Collected data:
******************************

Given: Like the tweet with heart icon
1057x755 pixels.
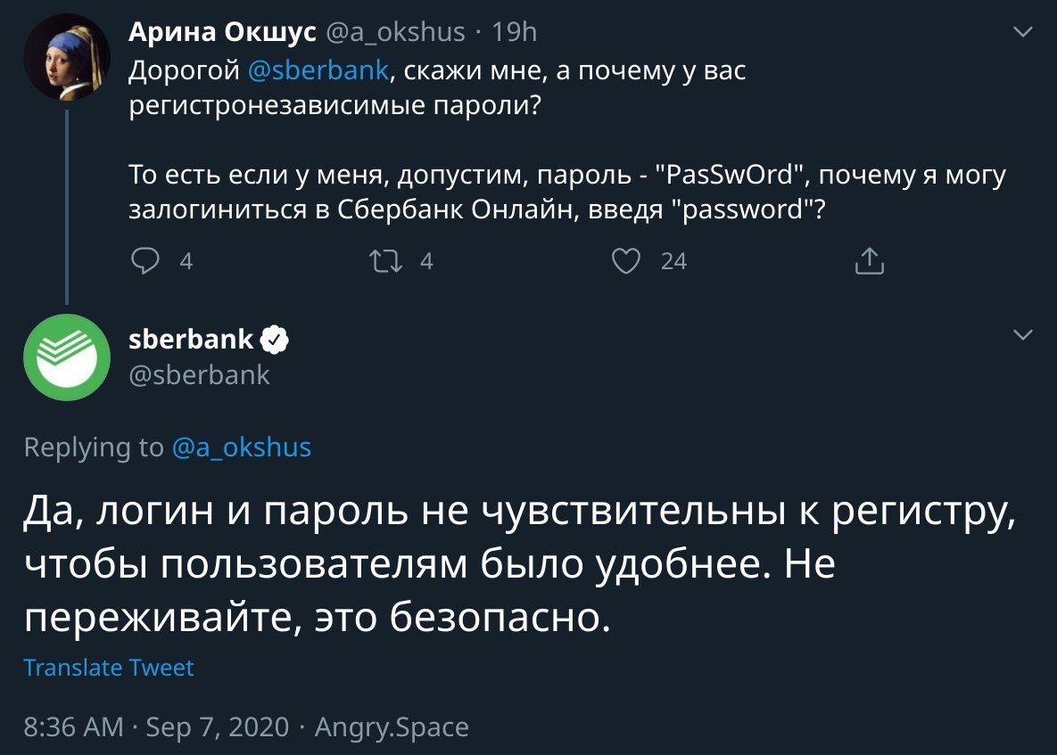Looking at the screenshot, I should 625,261.
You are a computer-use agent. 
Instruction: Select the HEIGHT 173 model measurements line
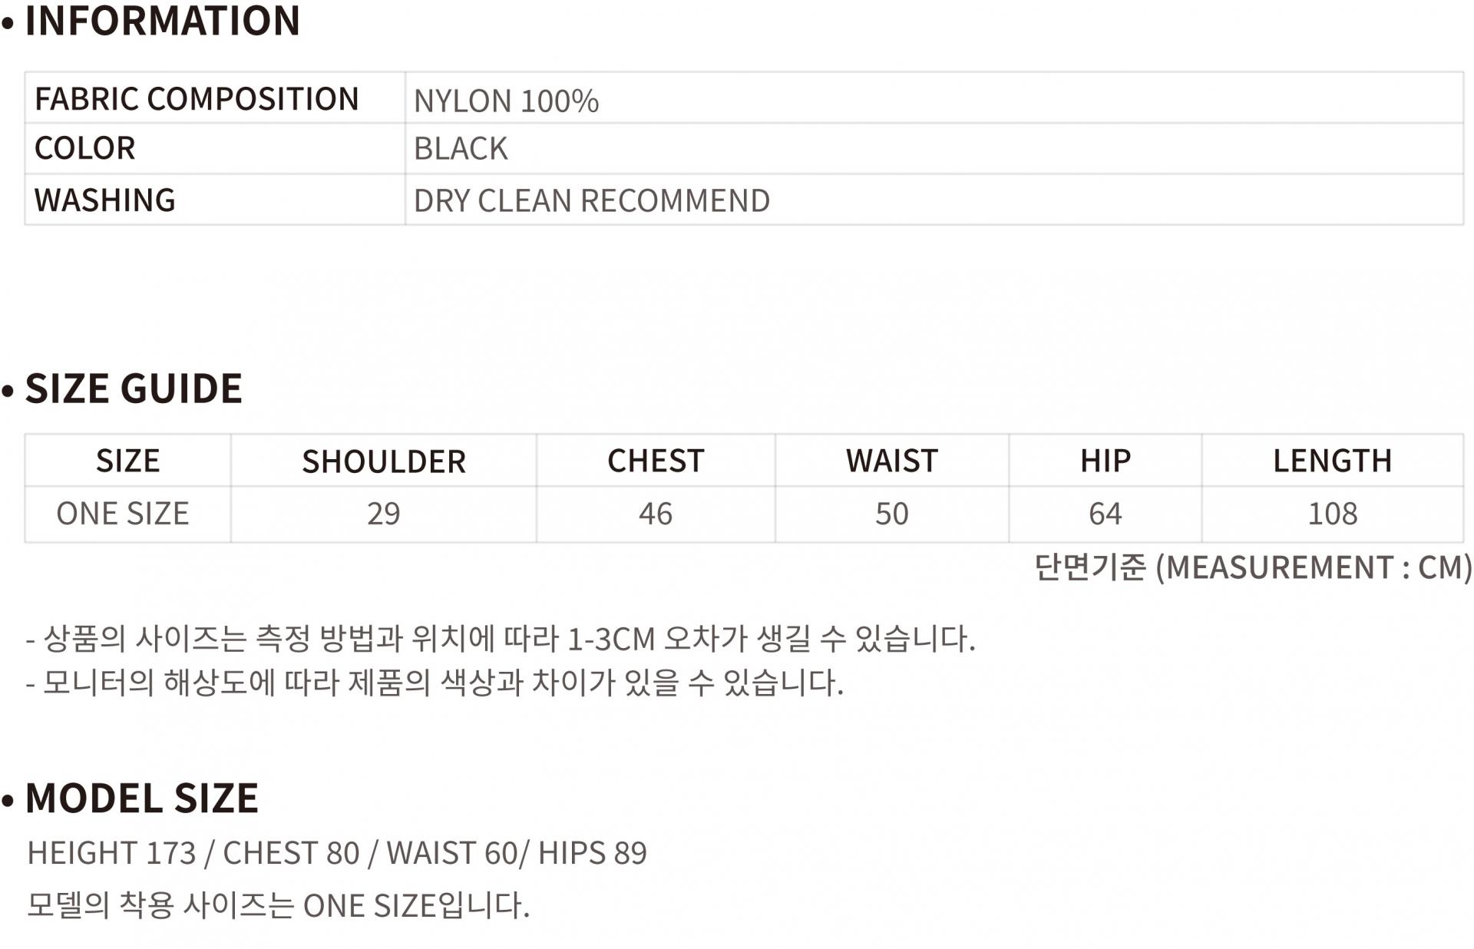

******************************

**Problem statement:**
Your answer must be an exact copy of the records above, with no pictures included.

**Solved problem:**
Given: Like the tweet with heart icon
1057x755 pixels.
Looking at the screenshot, I should 625,261.
You are a computer-use agent. 
Instruction: Select the HEIGHT 173 model measurements line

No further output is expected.